> _PROBLEM TO SOLVE_: Please continue the article on Australia's scrutiny of TikTok from where it stops.

> _PAGE EXTRACT_:
════
The Australian government is reportedly scrutinising TikTok for any risks it may pose to users from around potential foreign interference and data privacy issues.

According to a Reuters report, offices of both the Home Affairs and Attorney-General are discussing TikTok’s operations just weeks after the popular Chinese-owned social media platform opened offices in the country.

Prime Minister Scott Morrison said his government was “having a good look” at TikTok, which has also fallen under U.S. scrutiny for “national security risks”. “If we consider there is a need to take further action than we are taking now, then I can tell you we won’t be shy about it,” he told Melbourne radio station 3AW.

Australia’s scrutiny comes as TikTok has come under fire in multiple markets in recent weeks, over national security issues over accusations of links to the Chinese state and concerns around data privacy.

India banned TikTok along with 58 other Chinese apps in a retaliatory move after fatal border clashes along the disputed Sino-Indian border in mid-June. India's Ministry of Information Technology said the ban was put in place after receiving “many complaints from various sources” about apps that were “stealing and surreptitiously transmitting users’ data in an unauthorised manner”.

Tiktok owner ByteDance has invested more than US$1 billion to build its vast Indian user base, and now faces losses of as much as US$6 billion. The India market accounts for 611 million of the video-sharing platform’s 2 billion-strong user base.
════
> _SOURCE MATERIAL_:
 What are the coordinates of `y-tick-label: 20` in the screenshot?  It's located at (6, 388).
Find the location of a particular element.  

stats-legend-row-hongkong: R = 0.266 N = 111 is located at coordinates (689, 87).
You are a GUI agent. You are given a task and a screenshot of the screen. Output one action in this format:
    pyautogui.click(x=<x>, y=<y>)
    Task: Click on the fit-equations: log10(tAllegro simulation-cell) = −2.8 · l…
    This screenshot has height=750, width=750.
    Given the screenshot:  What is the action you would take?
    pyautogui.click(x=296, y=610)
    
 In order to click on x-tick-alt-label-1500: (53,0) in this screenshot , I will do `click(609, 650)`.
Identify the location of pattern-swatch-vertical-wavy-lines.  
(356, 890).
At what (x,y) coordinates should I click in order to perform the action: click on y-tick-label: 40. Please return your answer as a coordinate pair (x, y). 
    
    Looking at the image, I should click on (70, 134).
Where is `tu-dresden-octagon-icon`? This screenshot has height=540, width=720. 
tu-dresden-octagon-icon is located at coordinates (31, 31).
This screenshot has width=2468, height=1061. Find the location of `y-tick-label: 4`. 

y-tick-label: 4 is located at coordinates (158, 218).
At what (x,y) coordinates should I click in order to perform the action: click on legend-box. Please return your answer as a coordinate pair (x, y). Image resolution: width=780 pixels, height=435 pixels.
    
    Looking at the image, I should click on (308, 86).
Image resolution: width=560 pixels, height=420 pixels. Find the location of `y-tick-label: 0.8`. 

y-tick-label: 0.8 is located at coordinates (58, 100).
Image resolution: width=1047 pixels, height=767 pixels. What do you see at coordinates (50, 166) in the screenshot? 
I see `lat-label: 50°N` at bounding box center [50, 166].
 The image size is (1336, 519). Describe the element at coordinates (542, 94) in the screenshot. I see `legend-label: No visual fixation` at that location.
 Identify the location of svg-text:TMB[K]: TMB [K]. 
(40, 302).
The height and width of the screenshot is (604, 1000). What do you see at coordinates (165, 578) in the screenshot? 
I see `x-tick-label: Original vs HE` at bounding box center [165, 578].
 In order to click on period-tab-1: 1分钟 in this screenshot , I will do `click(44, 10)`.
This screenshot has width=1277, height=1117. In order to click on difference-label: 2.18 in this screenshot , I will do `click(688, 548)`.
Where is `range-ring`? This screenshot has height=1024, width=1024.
════
> _WRITTEN RESPONSE_:
In South Korea, the Korea Communications Commission, recently fined the company 186m won (US$155,485) for collecting data of children under 14 years old without the consent of legal guardians. In an investigation which began last year, the media regulator found that more than 6,000 records involving children were collected over six months, violating local privacy laws. The Chinese firm also failed to inform users that personal data was transferred overseas.

In the United States, the Trump administration is considering banning Chinese social media applications including TikTok, from being used in the country – a move that could be confirmed within weeks according to reports. Distrust in the app stems back to November 2019, when a national security review was launched over ByteDance US$1 billion acquisition of U.S. social media app

The potential loss of the U.S. market and its 30 million MAUs, after the ban in India, would deal another huge blow to TikTok and its growth ambitions. ByteDance earned US$5.6 billion in revenue in the first quarter of 2020 through ad sales mostly from Douyin, its mainland China app.

In early July, the company had launched a new advertising platform focused on small businesses. The self-serve ad platform, which had previously been in beta testing, will include a music library and video-editing tools to help brands make ads that match the style of TikTok videos.

However, it remains to be seen how severely adspend on the platform will be affected, given the uncertainty of its status in multiple markets. The platform will face difficulties attracting advertisers given the on-going controversies and concerns around brand-safe content. It halted operations in Hong Kong, after China imposed a new security law on the city, raising concerns of official oversight of social media.